Unilever's sales growth beats estimates as North America, Europe shines
Unilever has made several organisational and operational changes over the past year to address underperformance and boost margins, including the planned spin-off of its ice cream business which makes Ben & Jerry's and Magnum, job cuts and the ouster of former CEO Hein Schumacher in February.
The ice cream business, called The Magnum Ice Cream Company, is on track for a demerger in mid-November, the company said.
"Looking ahead, our priorities are clear: more Beauty & Wellbeing and Personal Care; disproportionate investment in the U.S. and India; and, a sharper focus on premium segments and digital commerce," CEO Fernando Fernandez said in a statement.
While the company maintained its 2025 sales forecast and highlighted areas of growth, a 50% drop in free cash flow from last year to 1.1 billion euros in the first half raises concerns about the financial strain caused by supply chain changes, tariff uncertainties, and costs associated with spinning off its ice cream division.

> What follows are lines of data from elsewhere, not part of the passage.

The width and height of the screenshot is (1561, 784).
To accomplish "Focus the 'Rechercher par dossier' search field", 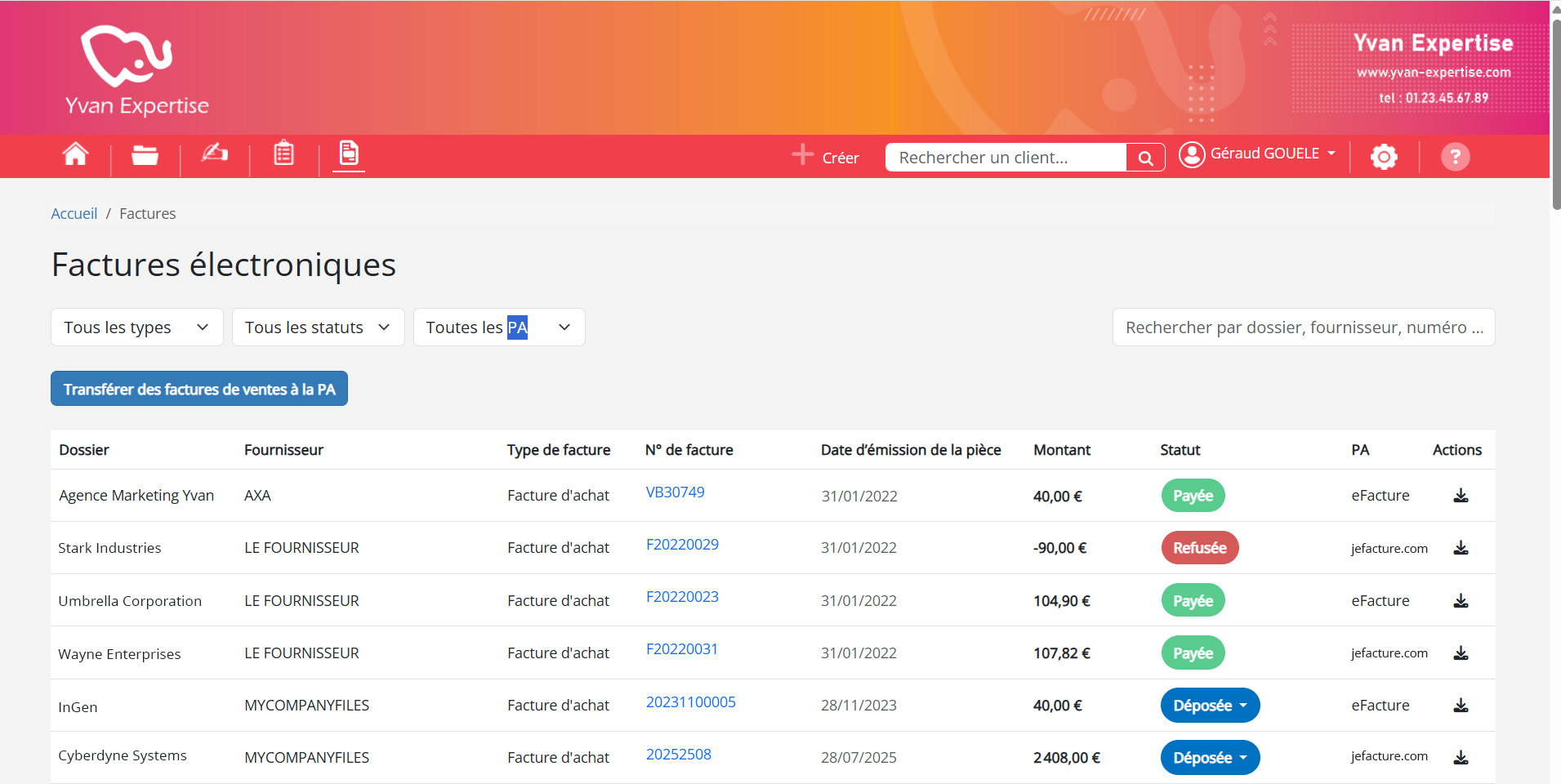I will click(x=1303, y=327).
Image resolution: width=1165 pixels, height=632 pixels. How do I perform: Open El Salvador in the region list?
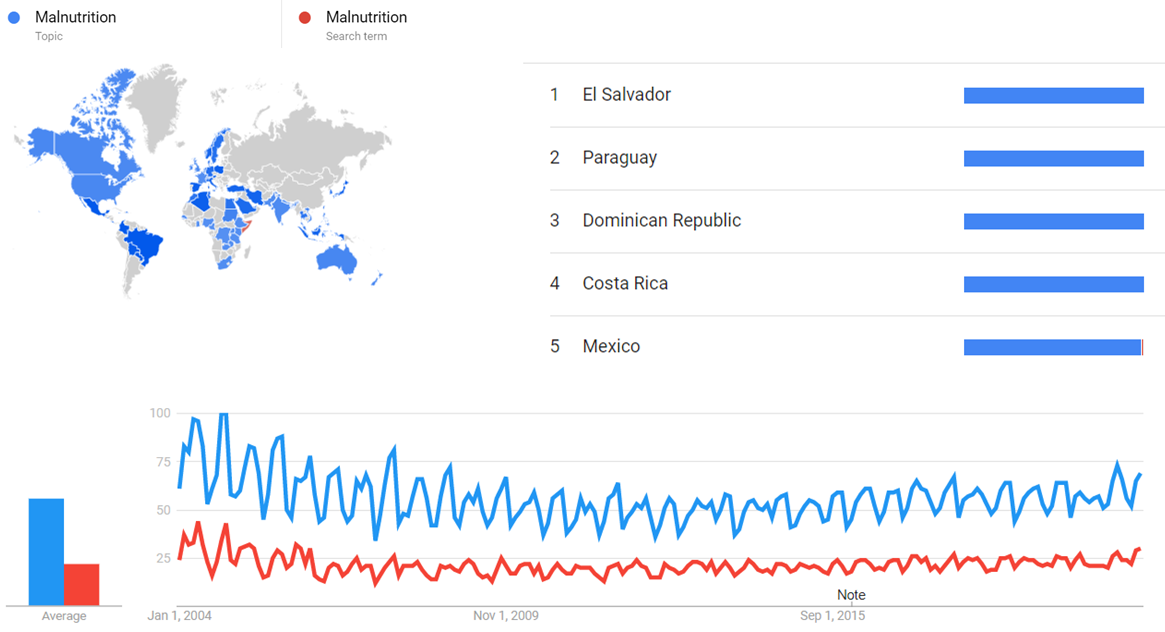pyautogui.click(x=626, y=95)
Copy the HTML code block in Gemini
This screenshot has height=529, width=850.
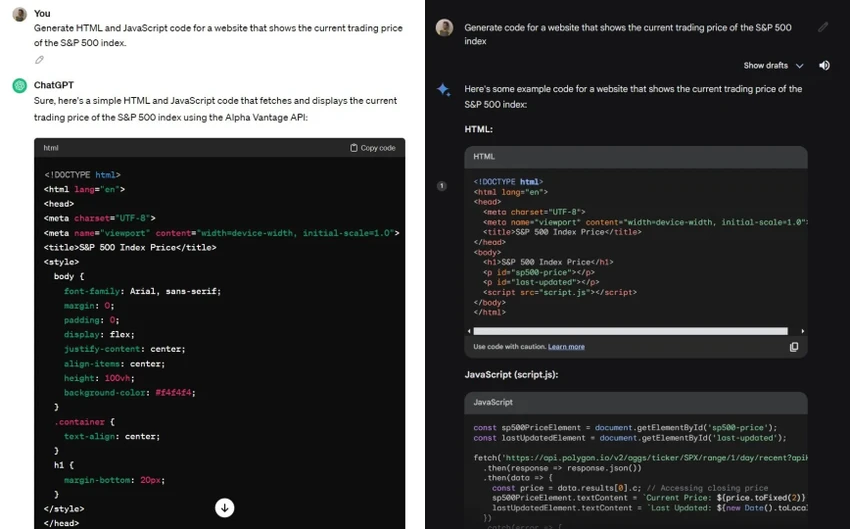pyautogui.click(x=794, y=347)
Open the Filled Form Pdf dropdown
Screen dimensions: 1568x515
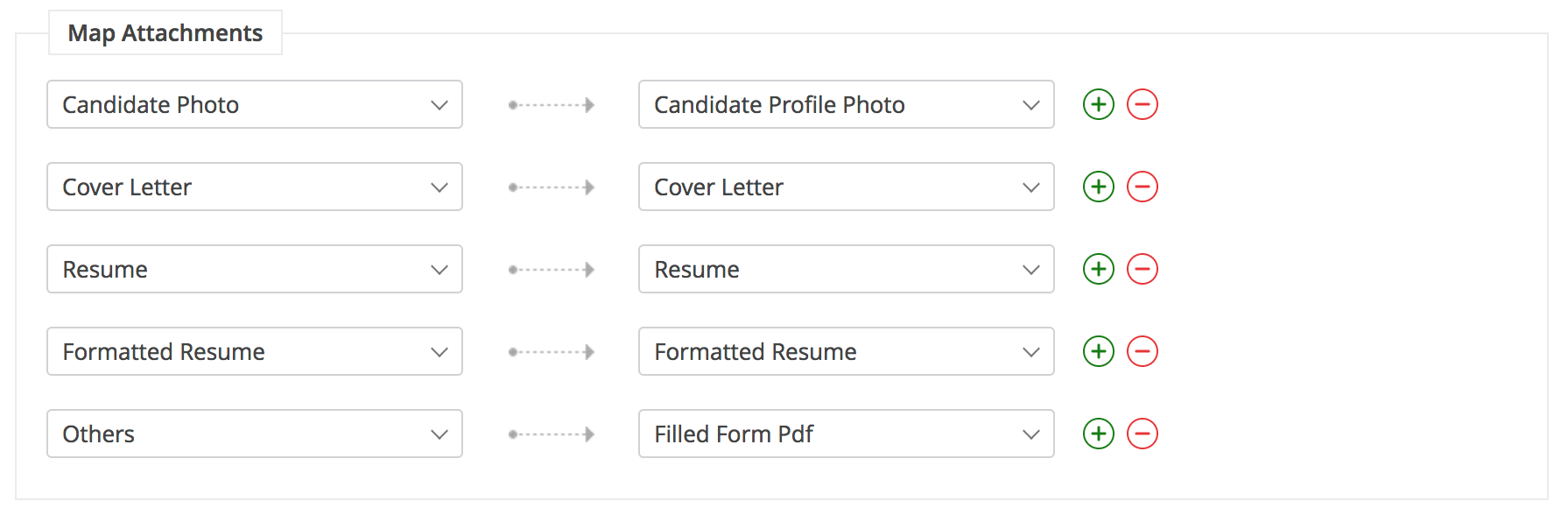click(846, 434)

The owner of brands such as Vaseline and Liquid I.V. electrolytes said the second half is expected to grow ahead of the first, with resilience in the North American and European markets and with India, China and Indonesia expected to improve.
Unilever has previously said that the impact of U.S. tariffs was expected to be limited and manageable.
The consumer goods company reported underlying sales growth of 3.8% for the three months ended June 30, compared with 3.6% expected by analysts in a company-compiled poll.
It reported an underlying operating profit of 5.8 billion euros for the half-year, slightly ahead of market expectations of 5.7 billion euros.